In January 1906, Work was reelected to the SPA's NEC on the first ballot, receiving 32 of the 45 votes cast. This was the last NEC elected by the National Committee, since the passage of Work's constitutional amendment had come too close to the January deadline to take immediate effect. Work was also reelected to the National Committee by the Socialist Party of Iowa in February of that same year.

In 1906, Work revised and shortened What's So and What Isn't so that The Appeal to Reason could issue it as a new 10 cent pamphlet. The book was again revised with the addition of five new chapters for 1,000 copies of a clothbound edition by Charles H. Kerr & Co. that same summer. Although stated as the Third Edition, this actually constituted the Fourth Edition of the work. A slightly corrected hardcover Fifth Edition followed from Kerr the next year.

In January 1907, Work was again returned to the Socialist Party's 7 member NEC, this time by vote of the party membership in referendum. Joining Work on this first membership-elected committee were Morris Hillquit and Ben Hanford of New York, Ernest Untermann of Florida, A.M. Simons and Joseph Medill Patterson of Illinois, and Victor L. Berger of Wisconsin.

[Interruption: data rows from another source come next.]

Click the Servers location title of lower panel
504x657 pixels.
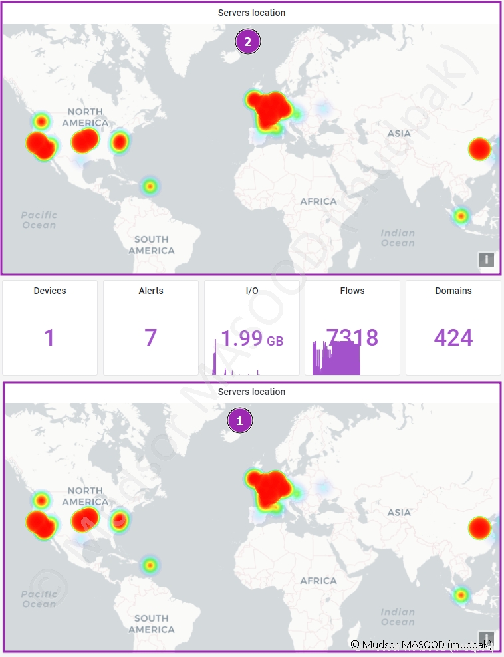point(251,392)
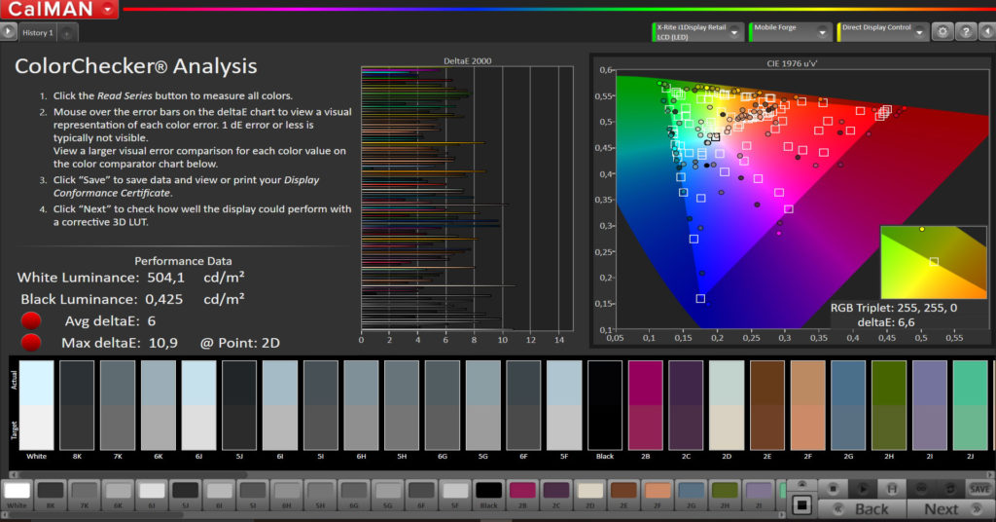This screenshot has height=522, width=996.
Task: Select the White color patch in bottom strip
Action: click(17, 492)
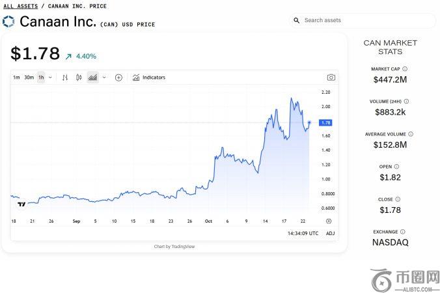Image resolution: width=440 pixels, height=293 pixels.
Task: Select the candlestick chart style icon
Action: click(x=79, y=77)
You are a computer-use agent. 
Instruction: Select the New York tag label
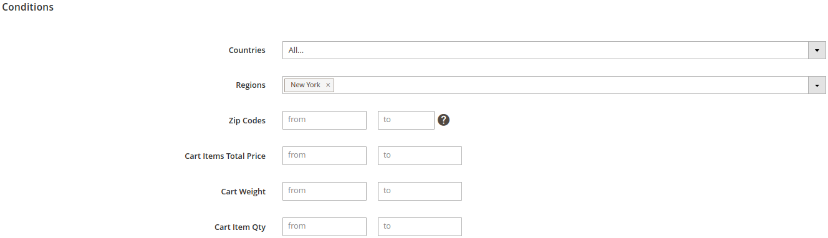[306, 85]
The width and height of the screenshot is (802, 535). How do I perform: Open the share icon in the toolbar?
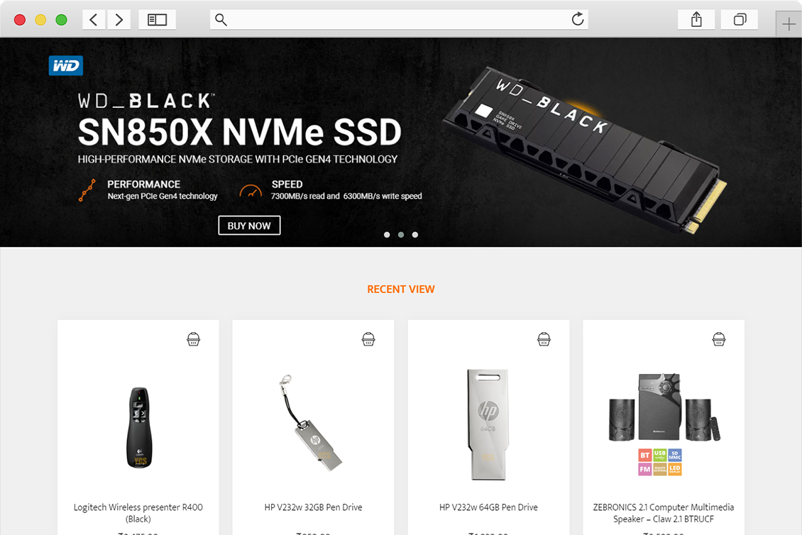[696, 20]
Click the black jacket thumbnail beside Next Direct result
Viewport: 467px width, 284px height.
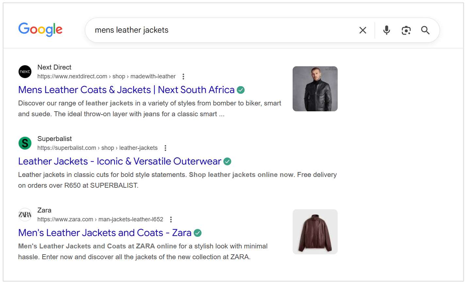point(314,88)
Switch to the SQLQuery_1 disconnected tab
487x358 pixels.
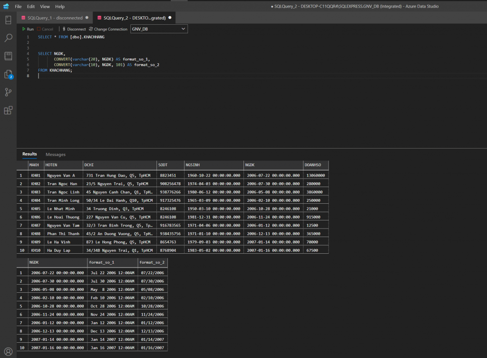55,18
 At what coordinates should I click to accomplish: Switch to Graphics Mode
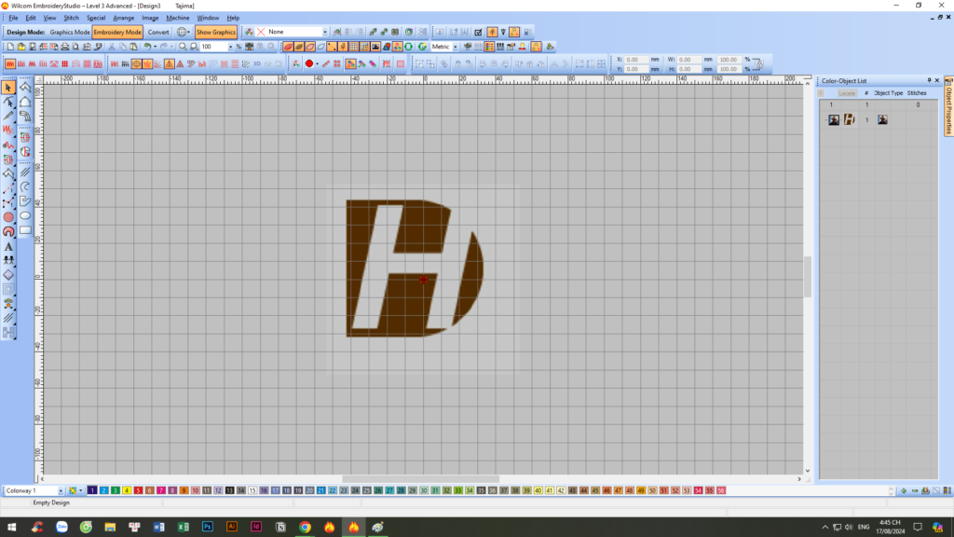tap(70, 32)
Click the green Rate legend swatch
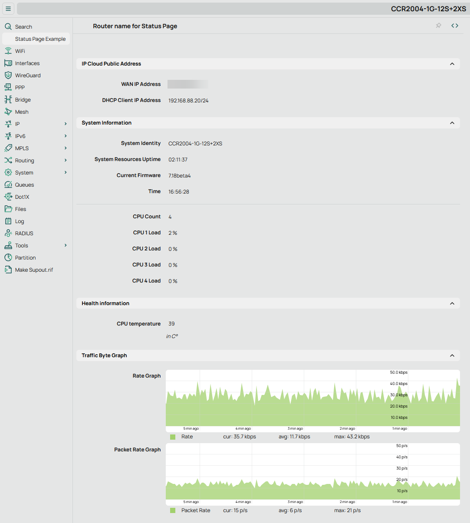Viewport: 470px width, 523px height. tap(173, 437)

Together with Hillquit and Simons, Work was part of a committee of three given the task of preparing the Socialist Party's 1908 platform. Work prepared and circulated a so-called "minority report" written in simple to understand language, while the erudite Hillquit prepared a version more to his liking. In his memoirs, Work later recalled exchanging mean-spirited words with Hillquit over the two drafts, with Hillquit calling Work's version "kindergartenish," while Work retorted that Hillquit's version was "sophomoric." Neither version was ultimately accepted.

Work was an employee of the National Office of the Socialist Party in August and September 1908, during which time he prepared the proceedings of the 1908 National Convention for publication. At the same time he appeared on the ballot as a candidate for U.S. Senate.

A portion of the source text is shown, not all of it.